Desde hace siglos, vaciar una calabaza y tallarla de forma que tuviera ojos y una boca para finalmente colocarle una vela dentro y encenderla cuando llega la noche del 31 de octubre para evitar la visita de un ser maligno se convirtió en tradición en muchos países.
El inicio de esta costumbre –que hoy se conoce como Halloween– se remonta a más de mil años antes de Cristo, cuando la víspera de Día de Todos los Santos los celtas se disfrazaban para ahuyentar a los malos espíritus, puesto que creían que esa noche estos asolaban la Tierra y llevaban enfermedades y muerte a las familias o a su ganado y hasta eran capaces de incendiar una casa.
Mientras que para unos esta jornada nocturna es una oportunidad de diversión, para otros es una absoluta herejía y al amanecer del 1 de noviembre comienza la fiesta católica que honra a quienes lograron superar el Purgatorio y alcanzado el Cielo. La celebración incluye a los ángeles, a la Virgen, a la Santísima Trinidad y, por supuesto, a los santos.
Entre el 1 y 2 de noviembre otras culturas también rinden culto a la muerte con la festividad del Día de Muertos (según la creencia para que el difunto llegue bien a uno de los cuatro paraísos), así como el Día de los Fieles Difuntos, ocasión en que los católicos visitan en el cementerio a sus familiares fallecidos.

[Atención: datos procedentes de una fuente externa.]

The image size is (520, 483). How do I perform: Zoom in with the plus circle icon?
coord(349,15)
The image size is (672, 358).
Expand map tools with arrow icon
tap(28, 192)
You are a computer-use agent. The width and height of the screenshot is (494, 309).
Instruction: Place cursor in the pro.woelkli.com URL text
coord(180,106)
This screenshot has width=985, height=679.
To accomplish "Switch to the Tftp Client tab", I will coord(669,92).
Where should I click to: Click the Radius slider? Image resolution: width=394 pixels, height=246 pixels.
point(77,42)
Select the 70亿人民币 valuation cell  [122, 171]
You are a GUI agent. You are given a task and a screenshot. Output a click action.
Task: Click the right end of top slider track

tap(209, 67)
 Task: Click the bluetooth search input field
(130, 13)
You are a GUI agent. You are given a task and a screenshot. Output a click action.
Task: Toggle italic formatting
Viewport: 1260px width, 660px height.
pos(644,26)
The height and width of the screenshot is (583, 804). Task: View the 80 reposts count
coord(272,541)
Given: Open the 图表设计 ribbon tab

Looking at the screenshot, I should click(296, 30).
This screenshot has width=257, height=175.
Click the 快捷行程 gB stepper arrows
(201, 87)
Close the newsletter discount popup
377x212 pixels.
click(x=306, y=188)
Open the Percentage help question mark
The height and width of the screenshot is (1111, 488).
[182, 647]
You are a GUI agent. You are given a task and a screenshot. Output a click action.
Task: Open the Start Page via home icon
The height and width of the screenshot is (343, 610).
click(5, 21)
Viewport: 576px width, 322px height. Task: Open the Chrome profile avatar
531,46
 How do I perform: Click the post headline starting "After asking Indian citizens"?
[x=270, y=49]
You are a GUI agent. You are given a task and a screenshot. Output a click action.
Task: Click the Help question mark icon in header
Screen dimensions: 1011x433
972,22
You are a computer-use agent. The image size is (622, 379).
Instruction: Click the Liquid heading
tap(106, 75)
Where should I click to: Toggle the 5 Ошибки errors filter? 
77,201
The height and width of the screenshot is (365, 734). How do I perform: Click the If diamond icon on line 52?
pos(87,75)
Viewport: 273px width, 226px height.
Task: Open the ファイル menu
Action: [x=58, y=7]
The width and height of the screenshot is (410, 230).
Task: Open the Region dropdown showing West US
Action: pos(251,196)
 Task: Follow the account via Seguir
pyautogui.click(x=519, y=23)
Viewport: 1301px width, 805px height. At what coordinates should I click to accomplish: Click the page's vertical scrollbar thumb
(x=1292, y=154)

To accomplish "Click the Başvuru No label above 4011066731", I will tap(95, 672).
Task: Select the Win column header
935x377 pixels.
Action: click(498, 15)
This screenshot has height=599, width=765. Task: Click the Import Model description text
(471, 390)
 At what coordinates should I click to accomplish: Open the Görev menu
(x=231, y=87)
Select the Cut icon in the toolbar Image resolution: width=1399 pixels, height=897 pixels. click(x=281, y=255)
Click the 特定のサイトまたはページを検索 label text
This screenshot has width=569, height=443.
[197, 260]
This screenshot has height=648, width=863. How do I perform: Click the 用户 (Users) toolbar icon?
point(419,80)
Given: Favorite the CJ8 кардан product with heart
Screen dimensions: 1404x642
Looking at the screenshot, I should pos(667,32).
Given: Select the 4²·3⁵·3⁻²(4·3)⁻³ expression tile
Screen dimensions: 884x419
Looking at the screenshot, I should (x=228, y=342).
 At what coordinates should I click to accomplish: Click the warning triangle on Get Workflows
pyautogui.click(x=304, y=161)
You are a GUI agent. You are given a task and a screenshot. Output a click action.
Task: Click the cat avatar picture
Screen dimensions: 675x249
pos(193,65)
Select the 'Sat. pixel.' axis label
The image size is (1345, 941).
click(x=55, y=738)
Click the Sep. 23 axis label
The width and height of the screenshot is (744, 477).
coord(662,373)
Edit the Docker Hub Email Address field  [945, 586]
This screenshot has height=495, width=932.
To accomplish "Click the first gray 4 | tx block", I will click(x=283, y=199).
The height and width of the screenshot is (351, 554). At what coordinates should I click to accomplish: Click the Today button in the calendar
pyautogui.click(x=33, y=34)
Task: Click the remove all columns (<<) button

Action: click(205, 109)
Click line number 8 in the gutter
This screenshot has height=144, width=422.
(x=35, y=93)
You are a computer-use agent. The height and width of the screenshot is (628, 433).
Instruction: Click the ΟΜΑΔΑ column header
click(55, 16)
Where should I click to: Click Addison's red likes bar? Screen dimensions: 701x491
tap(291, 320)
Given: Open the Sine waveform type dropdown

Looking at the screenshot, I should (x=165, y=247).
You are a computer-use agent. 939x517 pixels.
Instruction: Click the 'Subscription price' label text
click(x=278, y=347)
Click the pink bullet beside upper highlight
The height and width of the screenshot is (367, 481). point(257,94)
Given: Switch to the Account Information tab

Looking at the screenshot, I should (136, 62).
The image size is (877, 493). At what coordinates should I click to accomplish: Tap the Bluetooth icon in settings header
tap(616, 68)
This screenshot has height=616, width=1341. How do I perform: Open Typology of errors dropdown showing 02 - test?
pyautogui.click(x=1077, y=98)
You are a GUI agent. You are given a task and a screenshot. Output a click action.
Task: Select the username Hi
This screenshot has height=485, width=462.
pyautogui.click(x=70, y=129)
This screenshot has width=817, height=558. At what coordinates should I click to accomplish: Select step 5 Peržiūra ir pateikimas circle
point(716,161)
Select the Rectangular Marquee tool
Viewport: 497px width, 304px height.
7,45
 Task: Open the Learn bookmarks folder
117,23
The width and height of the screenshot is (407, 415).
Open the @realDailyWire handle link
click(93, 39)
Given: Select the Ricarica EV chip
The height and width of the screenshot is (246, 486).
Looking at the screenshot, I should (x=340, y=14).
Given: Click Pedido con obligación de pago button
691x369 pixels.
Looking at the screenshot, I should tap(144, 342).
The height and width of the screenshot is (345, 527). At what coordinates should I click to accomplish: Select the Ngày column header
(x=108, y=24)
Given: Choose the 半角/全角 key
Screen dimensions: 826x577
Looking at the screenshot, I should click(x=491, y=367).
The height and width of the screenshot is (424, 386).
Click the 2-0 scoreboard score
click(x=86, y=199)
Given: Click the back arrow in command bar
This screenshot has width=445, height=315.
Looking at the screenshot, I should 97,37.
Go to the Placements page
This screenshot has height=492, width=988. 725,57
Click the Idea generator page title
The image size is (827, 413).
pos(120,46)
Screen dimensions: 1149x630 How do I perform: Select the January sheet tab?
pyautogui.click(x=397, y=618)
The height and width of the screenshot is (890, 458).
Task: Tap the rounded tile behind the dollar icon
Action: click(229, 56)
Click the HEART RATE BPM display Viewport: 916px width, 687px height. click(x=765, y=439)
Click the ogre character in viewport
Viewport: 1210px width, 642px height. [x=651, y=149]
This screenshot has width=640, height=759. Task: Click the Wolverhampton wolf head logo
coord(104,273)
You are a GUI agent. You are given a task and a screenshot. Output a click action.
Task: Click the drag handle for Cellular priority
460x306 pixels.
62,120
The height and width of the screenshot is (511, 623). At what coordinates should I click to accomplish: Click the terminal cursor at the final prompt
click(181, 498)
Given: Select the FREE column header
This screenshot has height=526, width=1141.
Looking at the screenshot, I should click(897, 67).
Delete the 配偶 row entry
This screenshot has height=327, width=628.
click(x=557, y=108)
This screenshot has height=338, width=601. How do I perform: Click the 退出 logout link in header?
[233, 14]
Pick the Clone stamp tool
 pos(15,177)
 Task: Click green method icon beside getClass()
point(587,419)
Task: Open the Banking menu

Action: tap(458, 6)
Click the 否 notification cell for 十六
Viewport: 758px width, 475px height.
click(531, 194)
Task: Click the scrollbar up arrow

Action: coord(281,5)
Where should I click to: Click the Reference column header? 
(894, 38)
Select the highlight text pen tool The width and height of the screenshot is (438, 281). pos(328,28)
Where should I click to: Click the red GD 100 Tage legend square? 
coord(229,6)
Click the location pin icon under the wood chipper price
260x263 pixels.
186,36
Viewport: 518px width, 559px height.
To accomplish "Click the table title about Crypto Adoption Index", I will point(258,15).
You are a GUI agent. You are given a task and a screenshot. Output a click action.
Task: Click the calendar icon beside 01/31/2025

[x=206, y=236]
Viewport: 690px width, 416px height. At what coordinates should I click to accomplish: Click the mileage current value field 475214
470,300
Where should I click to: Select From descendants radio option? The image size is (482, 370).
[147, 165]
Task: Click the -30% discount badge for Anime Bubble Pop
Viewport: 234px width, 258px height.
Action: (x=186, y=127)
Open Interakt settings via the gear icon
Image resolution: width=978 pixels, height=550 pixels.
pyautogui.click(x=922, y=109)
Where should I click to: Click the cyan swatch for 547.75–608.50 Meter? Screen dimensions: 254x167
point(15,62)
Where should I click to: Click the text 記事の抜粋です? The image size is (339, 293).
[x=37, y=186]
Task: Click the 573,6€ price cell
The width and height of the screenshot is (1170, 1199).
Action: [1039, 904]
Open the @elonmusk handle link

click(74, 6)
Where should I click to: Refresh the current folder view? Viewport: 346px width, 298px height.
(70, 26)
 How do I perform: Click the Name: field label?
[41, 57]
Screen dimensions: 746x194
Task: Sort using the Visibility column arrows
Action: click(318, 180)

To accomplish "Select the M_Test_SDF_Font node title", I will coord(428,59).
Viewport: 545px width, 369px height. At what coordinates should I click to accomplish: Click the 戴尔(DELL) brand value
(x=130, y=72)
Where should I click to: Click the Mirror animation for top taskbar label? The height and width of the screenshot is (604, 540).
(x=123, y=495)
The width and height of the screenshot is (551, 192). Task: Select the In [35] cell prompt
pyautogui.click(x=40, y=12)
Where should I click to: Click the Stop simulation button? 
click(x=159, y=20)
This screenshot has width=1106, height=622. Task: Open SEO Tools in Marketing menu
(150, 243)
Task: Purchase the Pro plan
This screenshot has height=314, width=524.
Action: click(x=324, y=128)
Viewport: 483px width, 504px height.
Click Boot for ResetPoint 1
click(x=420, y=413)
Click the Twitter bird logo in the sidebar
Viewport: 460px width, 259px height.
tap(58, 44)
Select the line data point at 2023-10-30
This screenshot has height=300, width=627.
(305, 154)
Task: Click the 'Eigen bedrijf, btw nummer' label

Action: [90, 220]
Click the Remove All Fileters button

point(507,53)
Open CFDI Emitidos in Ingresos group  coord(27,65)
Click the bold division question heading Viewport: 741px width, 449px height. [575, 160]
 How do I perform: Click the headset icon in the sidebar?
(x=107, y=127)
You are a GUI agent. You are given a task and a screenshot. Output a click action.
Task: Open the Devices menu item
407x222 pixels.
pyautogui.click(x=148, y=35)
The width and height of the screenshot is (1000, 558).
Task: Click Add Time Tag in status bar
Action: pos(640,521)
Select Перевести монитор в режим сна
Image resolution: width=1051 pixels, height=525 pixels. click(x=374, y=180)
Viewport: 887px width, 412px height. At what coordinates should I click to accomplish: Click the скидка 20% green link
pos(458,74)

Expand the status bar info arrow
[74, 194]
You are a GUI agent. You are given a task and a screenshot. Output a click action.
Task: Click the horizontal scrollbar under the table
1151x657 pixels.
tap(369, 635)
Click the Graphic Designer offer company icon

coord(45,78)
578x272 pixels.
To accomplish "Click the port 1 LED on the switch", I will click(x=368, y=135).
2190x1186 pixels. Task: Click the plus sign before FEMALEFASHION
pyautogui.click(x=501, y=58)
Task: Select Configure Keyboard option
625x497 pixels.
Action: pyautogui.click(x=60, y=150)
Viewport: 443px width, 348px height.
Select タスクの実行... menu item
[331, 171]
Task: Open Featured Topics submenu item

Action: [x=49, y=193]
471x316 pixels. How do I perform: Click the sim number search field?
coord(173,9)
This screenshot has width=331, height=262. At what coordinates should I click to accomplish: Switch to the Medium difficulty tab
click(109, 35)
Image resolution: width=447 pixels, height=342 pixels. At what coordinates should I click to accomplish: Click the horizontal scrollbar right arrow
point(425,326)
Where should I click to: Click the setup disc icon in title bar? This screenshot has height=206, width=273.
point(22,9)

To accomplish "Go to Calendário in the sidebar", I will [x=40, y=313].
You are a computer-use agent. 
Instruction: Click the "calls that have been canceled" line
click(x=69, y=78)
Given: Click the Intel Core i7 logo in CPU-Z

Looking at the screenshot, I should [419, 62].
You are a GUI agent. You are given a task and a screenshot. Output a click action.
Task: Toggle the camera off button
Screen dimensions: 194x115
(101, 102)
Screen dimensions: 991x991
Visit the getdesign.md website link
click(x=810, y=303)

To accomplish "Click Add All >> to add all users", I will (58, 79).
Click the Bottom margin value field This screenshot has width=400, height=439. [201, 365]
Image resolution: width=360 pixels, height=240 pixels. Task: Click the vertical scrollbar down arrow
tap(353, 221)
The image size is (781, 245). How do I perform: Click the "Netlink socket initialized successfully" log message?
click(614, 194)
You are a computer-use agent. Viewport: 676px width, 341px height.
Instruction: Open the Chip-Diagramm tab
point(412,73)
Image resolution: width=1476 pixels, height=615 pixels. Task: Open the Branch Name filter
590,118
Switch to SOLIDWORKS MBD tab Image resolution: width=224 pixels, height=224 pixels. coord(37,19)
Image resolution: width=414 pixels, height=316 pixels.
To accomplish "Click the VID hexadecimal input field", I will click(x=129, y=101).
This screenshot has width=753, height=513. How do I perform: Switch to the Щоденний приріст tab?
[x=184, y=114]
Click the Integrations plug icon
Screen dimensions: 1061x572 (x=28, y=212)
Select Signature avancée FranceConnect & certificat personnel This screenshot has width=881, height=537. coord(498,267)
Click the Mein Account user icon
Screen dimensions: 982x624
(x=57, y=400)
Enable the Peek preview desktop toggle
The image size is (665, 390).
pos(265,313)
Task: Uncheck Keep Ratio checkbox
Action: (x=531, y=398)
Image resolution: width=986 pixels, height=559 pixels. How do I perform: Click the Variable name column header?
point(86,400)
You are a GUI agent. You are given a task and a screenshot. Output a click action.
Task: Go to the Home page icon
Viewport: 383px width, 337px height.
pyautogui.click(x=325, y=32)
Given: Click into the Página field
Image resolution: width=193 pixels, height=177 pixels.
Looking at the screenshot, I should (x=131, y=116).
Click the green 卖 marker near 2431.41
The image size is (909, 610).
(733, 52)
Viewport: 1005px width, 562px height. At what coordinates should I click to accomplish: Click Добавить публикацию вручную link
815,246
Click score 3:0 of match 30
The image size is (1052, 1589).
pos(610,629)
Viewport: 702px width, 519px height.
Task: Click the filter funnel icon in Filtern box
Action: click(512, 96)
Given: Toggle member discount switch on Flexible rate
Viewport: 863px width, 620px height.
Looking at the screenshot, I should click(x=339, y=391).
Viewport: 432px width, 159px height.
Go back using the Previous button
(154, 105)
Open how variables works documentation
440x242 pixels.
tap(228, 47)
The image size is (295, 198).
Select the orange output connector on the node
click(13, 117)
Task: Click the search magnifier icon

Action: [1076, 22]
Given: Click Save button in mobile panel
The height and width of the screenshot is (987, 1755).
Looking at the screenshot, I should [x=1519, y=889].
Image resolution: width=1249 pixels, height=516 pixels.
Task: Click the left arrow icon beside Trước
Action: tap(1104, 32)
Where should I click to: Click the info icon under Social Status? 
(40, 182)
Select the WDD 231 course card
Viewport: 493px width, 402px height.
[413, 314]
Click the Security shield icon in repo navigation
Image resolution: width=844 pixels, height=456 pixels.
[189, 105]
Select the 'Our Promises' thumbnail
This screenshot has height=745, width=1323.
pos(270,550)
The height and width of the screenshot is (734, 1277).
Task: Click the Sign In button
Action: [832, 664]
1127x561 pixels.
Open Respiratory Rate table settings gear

Ya sea que uno crea en espíritus malvados, en brujas que vuelan montadas en escobas o en festividades para honrar cosechas o difuntos, estos días nos hacen reflexionar sobre el inevitable paso que debemos dar todos en algún momento cuando el boleto del viaje terrenal nos obligue a bajar en la última estación.
El celular, el dinero, las noticias, la televisión, las computadoras y las brillantes luces que nos encandilan de día y de noche nos mantienen en trance y hacen que olvidemos cuán efímera es la vida.
Solo cuando un ser querido nos deja sentimos el gran vacío que se forma y la angustia de no volverlo a ver. Cada momento es propicio para que el monstruo que vive en el subconsciente se burle de nuestro dolor enviando recuerdos y lágrimas, sombras y siluetas que desaparecen o se convierten en realidad con el rostro cambiado.
La sonrisa de la calabaza con vela resuena y por breves instantes podemos percibirla a los lejos dudando de su existencia.
El vacío que deja el ser querido al partir es tan pesado y la soledad tan inmensa que el dolor se replica como eco en el alma. Solo el cansancio del llanto permite esconderse y descansar por breves lapsos en los sueños, pero nuevamente el monstruo hace que despertemos con un sobresalto en el pecho y la tristeza como océano cósmico.
Poco o nada sirve escribir sobre la vulnerabilidad de estos momentos, puesto que la racionalidad de la mente no es la afectada y dice que todo está bien. La conciencia se siente fuerte sumando uno más uno porque entiende que nada puede cambiar el resultado, sin embargo en la oscuridad del subconsciente el desconsuelo vaga a tientas mientras oye la risa del monstruo que acecha.
El que siente la herida abierta entiende de ese miedo, de esa soledad y de esa ausencia tan dolorosa. Los demás, mientras, juegan a vivir para olvidar la última estación que se acerca.
PD: En memoria de Kaina, de Karina, de Jou y de Alicia. Ellos ya nos esperan del otro lado.